Full length articleRXDNFuse: A aggregated residual dense network for infrared and visible image fusion
Introduction
Image fusion is an important modern enhancement technique that aims to fuse multiple input images into a robust and informative image, and offers more complex and detailed scene representation, which can facilitate subsequent processing or help in decision making [1], [2]. Image fusion technology has been used to enhance the performance in terms of human visual perception, object detection, and target recognition [3], [4], [5], [6], [7]. In particular, infrared and visible image fusion plays an especially significant role in the scene detection and the tracking performance of the video surveillance system. These two types of images can provide complementary scene information from different aspects. The infrared images can easily distinguish targets from the background due to their significantly discriminative thermal radiations, which can work well at all day/night time and under all weather conditions. However, the infrared images usually lack texture and thus ineffectively describe the details. By contrast, visible images contain textural details with high spatial resolution, which is conducive to enhance the ability of target recognition and conforms to the human visual system. Therefore, how to effectively combine complementary information becomes the main focus of the fusion methods.

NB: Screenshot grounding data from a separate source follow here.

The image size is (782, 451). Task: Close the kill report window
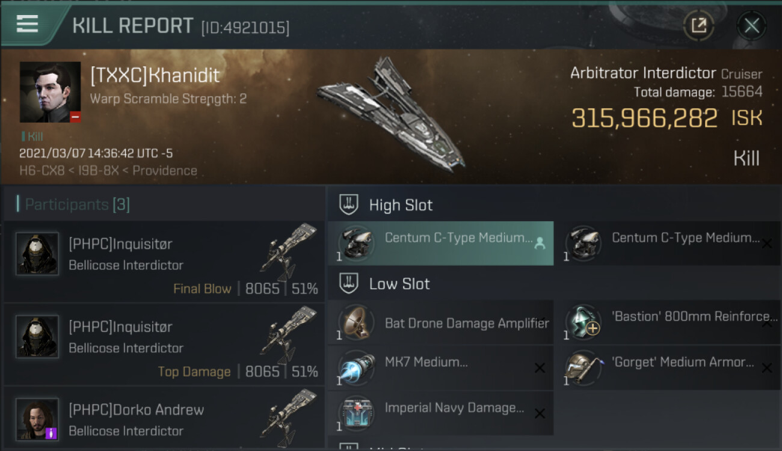pyautogui.click(x=751, y=25)
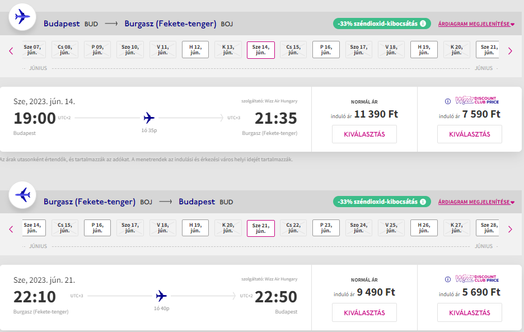Click info icon on return CO2 emission badge
Screen dimensions: 524x332
[423, 202]
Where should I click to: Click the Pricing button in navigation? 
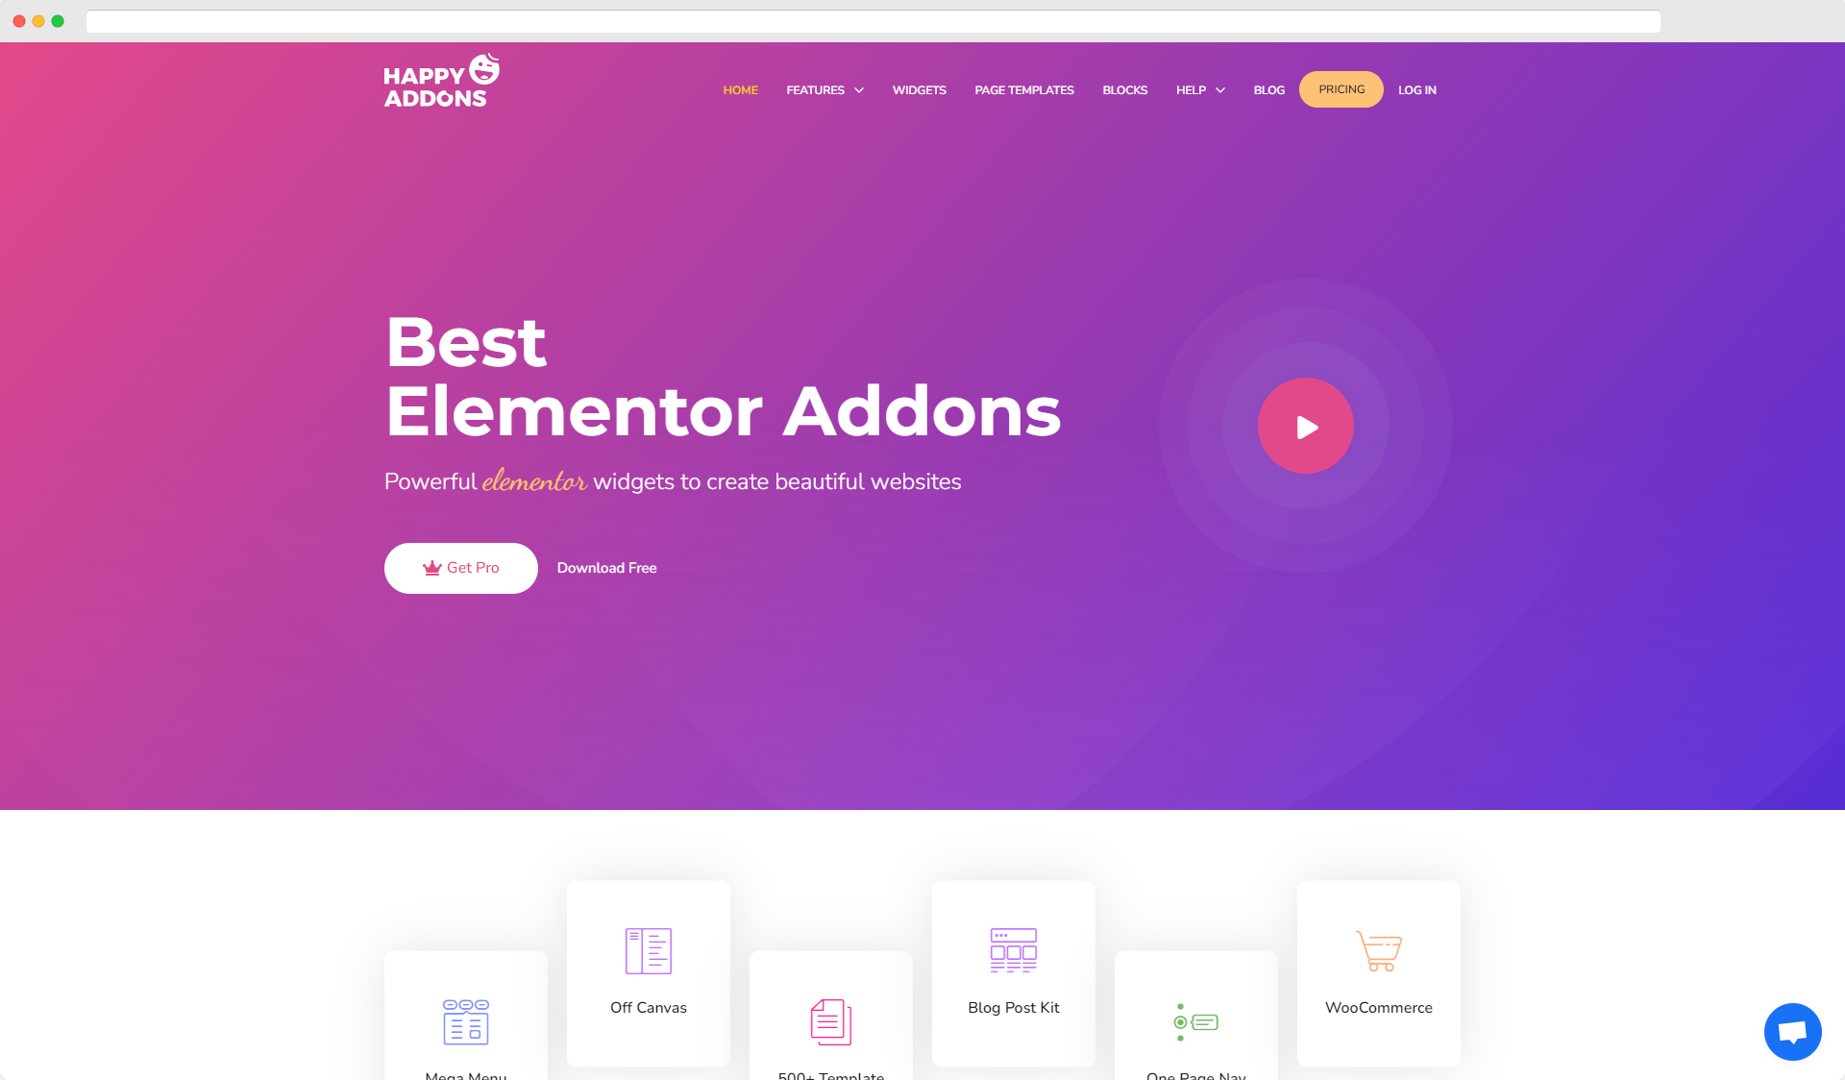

The image fusion task has been developed with different schemes in recent years. Existing fusion methods can be roughly divided into two categories. (i) traditional methods. Most typically, multiscale transform methods have been applied to extract image salient features, such as the discrete wavelet transform (DWT) [8], [9], [10]. The representation learning-based methods have also attracted great attention, such as sparse representation (SR) [11] and joint sparse representation (JSR) [12]. The subspace-based methods [13], [14], saliency-based methods [15], [16] and hybrid models [17], [18], [19] have also been applied to the image fusion task. (ii) Deep learning-based methods. Given the rapid advances in deep learning technology, the convolutional neural network(CNN) [20], [21] is used to obtain the image features and reconstruct the fused image. The CNN-based [22], [23] methods have obtained better performance in image processing, due to the strong fitting ability of neural networks. Thus, it has been widely used in the field of fusion tasks. Ma et al. [24] proposed an unsupervised network to generate the decision map for fusion. Ma et al. [25] proposed an end-to-end model called FusionGAN, which generates a fused image with dominant infrared intensities and additional visible gradients.

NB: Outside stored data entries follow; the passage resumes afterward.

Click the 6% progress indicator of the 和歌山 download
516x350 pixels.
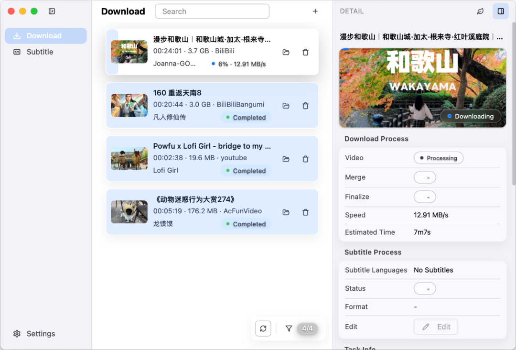click(248, 64)
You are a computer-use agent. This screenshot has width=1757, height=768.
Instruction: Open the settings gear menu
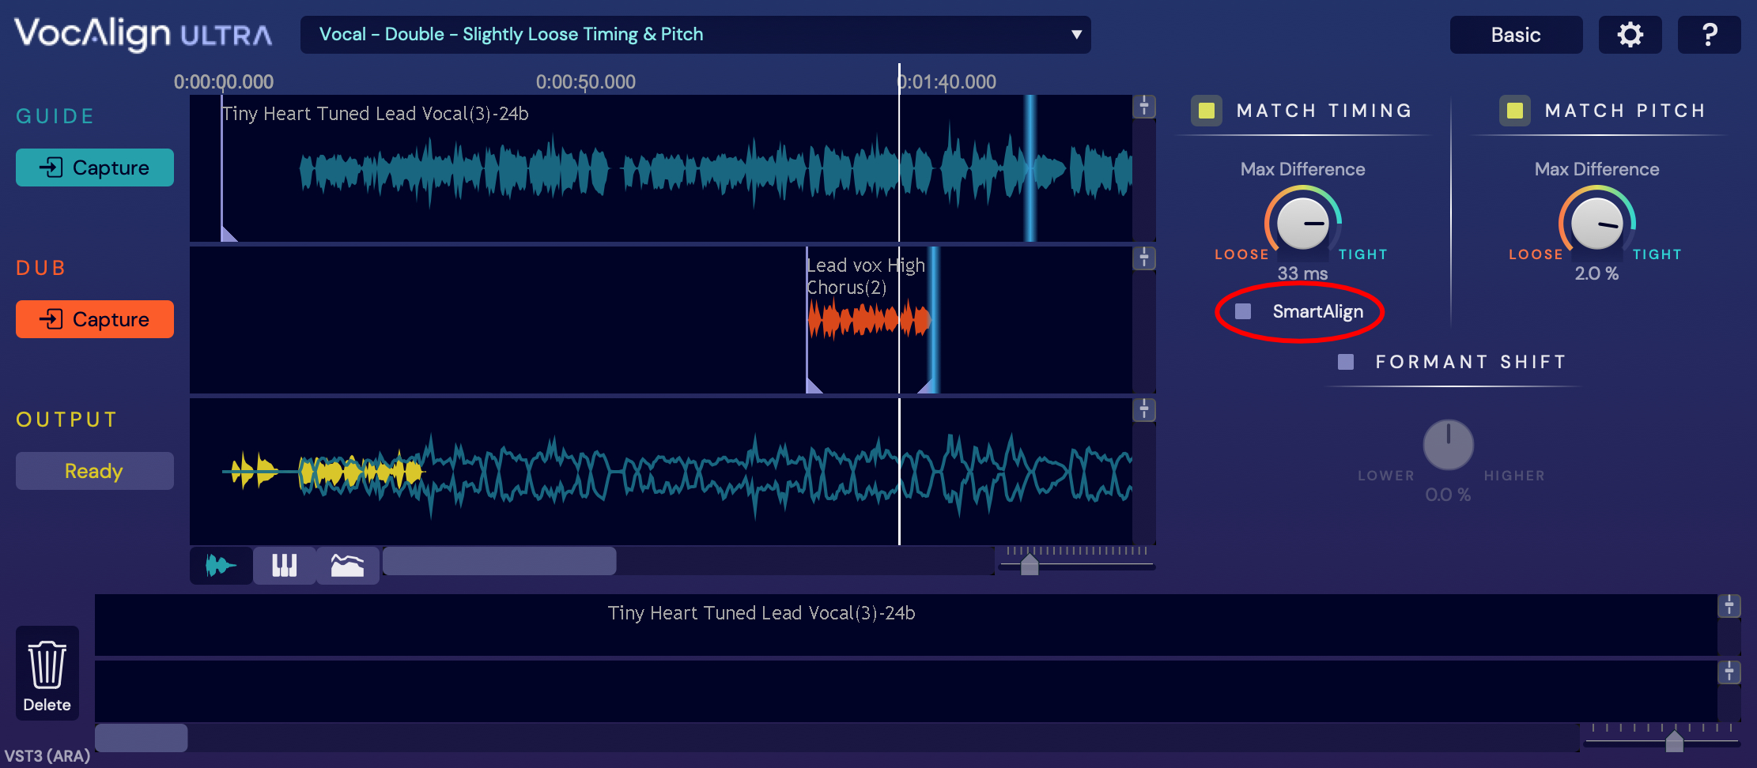1630,35
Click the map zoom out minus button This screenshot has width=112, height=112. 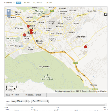point(8,15)
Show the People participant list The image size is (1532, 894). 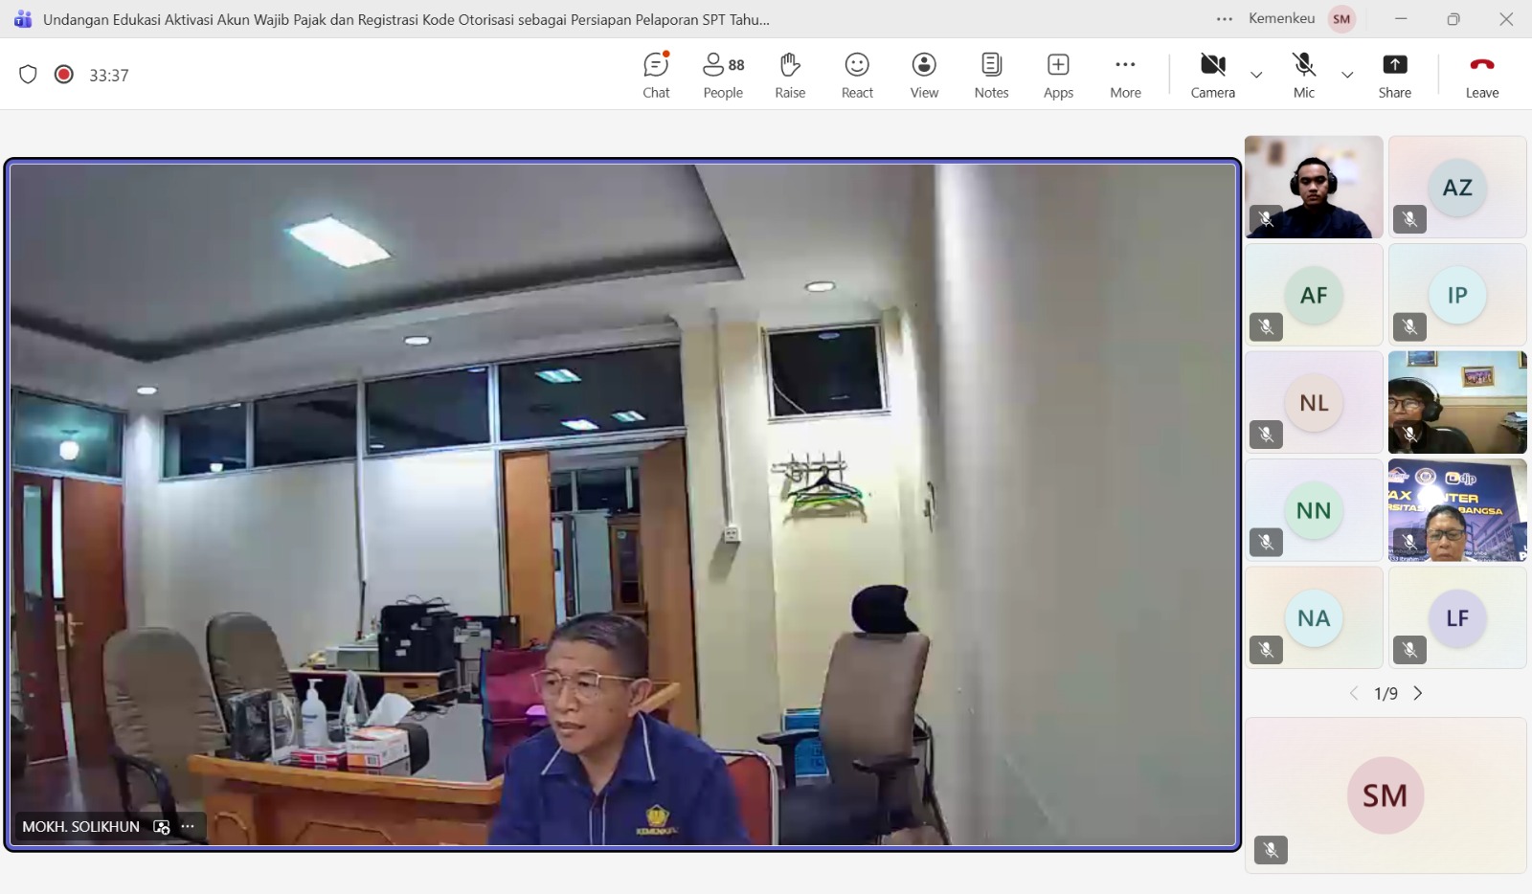click(723, 75)
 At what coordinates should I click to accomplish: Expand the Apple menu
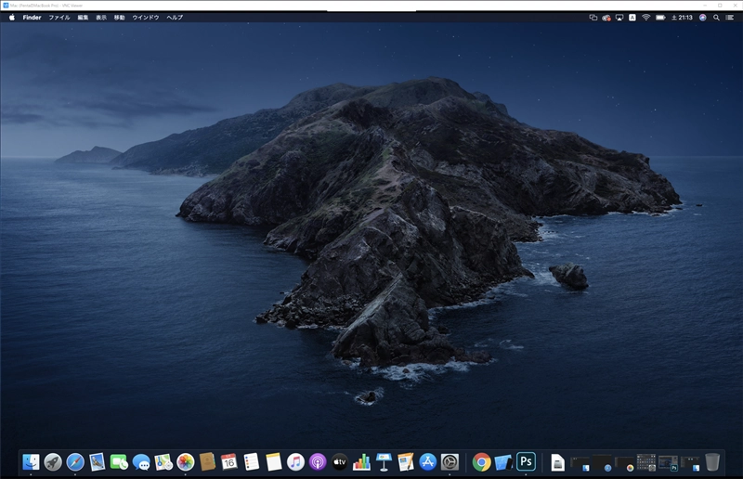12,17
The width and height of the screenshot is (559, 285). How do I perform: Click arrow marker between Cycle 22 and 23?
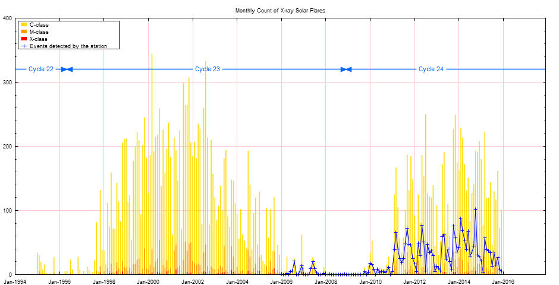click(67, 69)
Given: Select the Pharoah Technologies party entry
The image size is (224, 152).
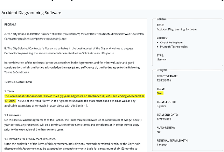Looking at the screenshot, I should point(175,46).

Although existing methods can achieve better results in corresponding fusion tasks, they still have some drawbacks which affect the image fusion performance. First, the current fusion rules in most current methods are increasingly complex and designed in a manual way, these rules introduce certain artifacts into the fusion results. Second, in CNN-based fusion methods, only the output of the last feature extraction layer is used as the image fusion component. This approach undoubtedly discards large amounts of useful information obtained by the middle convolutional extraction layer, which directly affects the final fusion performance. Third, the existing fusion methods usually lack competitiveness in terms of time and storage space due to their computational complexity and large amount of parameters.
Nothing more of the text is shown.